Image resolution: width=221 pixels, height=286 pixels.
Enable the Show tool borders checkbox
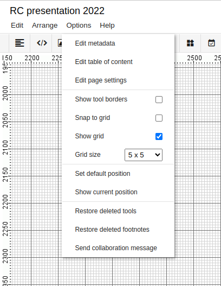(159, 100)
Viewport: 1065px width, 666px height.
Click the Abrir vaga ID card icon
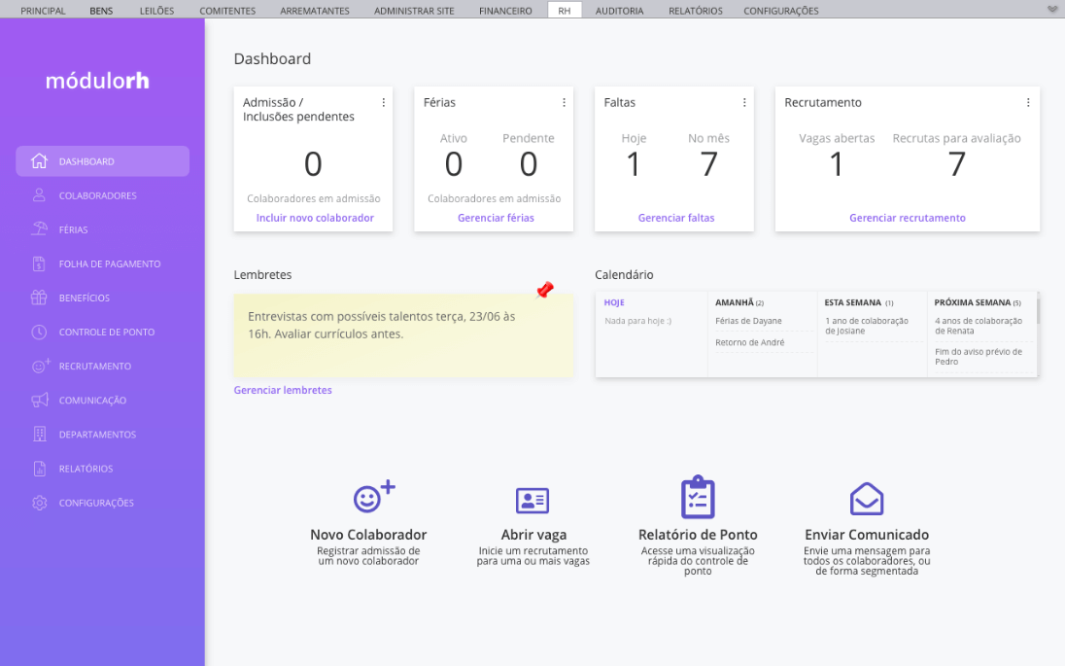[x=533, y=501]
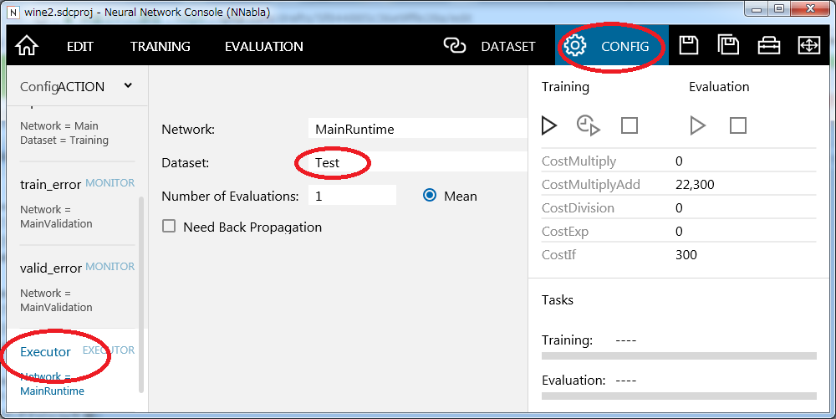This screenshot has height=419, width=836.
Task: Click the fit-to-window arrows icon
Action: (808, 46)
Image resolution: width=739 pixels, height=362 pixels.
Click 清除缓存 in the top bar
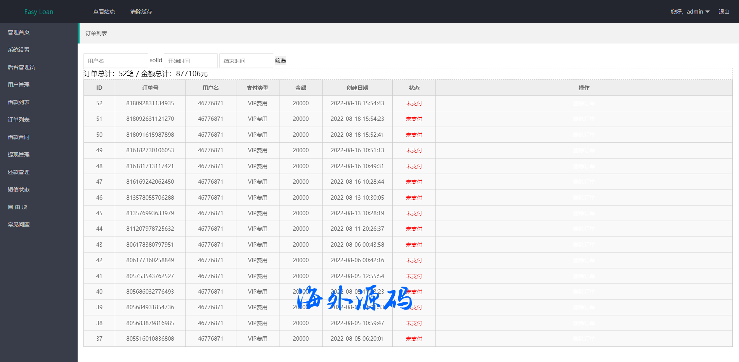141,12
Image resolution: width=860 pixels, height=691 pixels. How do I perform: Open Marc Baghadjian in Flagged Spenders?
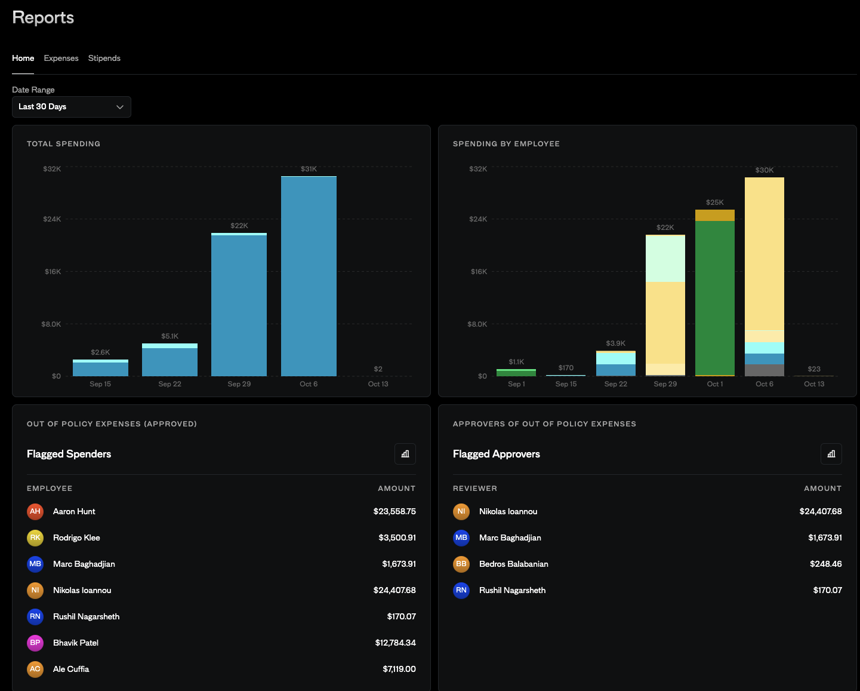(x=84, y=564)
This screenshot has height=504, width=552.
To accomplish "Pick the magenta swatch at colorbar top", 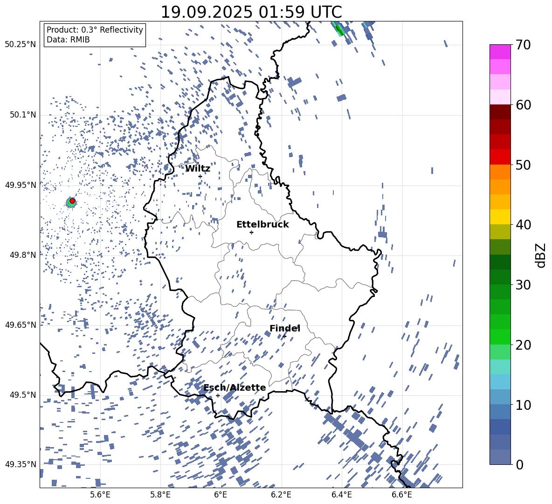I will coord(500,52).
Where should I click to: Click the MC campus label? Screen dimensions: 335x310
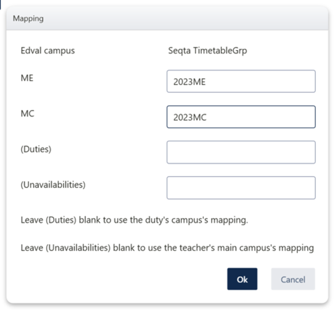click(x=27, y=114)
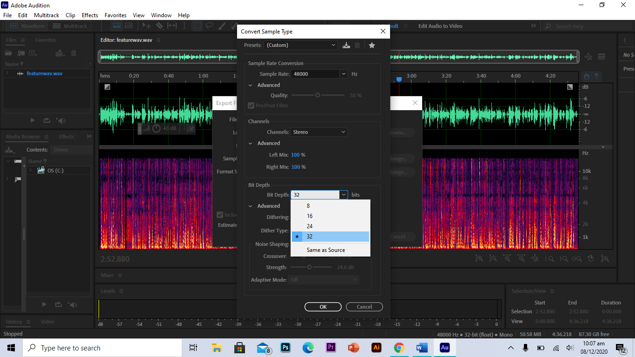Collapse the Advanced section under Channels

251,143
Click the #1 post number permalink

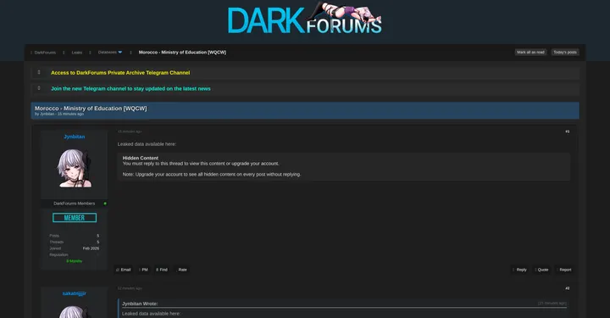click(567, 131)
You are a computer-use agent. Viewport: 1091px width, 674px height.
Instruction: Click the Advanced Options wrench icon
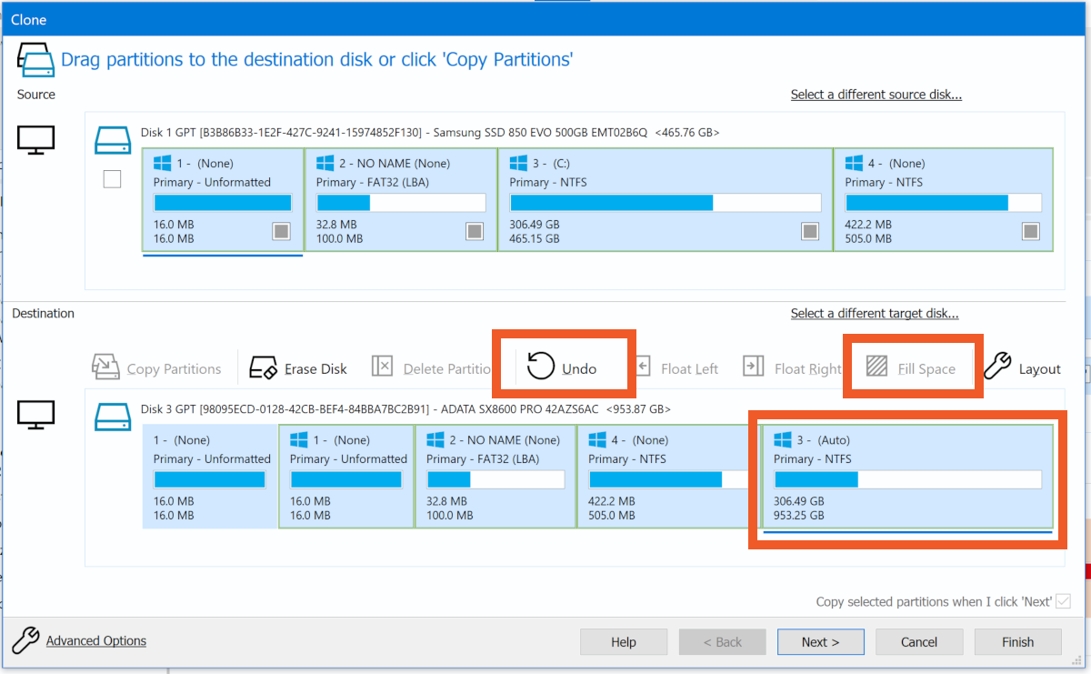26,640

▶ [AIM OF THE TASK]:
Find all lines in the records that hold the word "Viewport". Copy them.

▶ [ANSWER BELOW]:
Viewport: 1065px width, 666px height.
You are a computer-use agent. Viewport: 1091px width, 674px height.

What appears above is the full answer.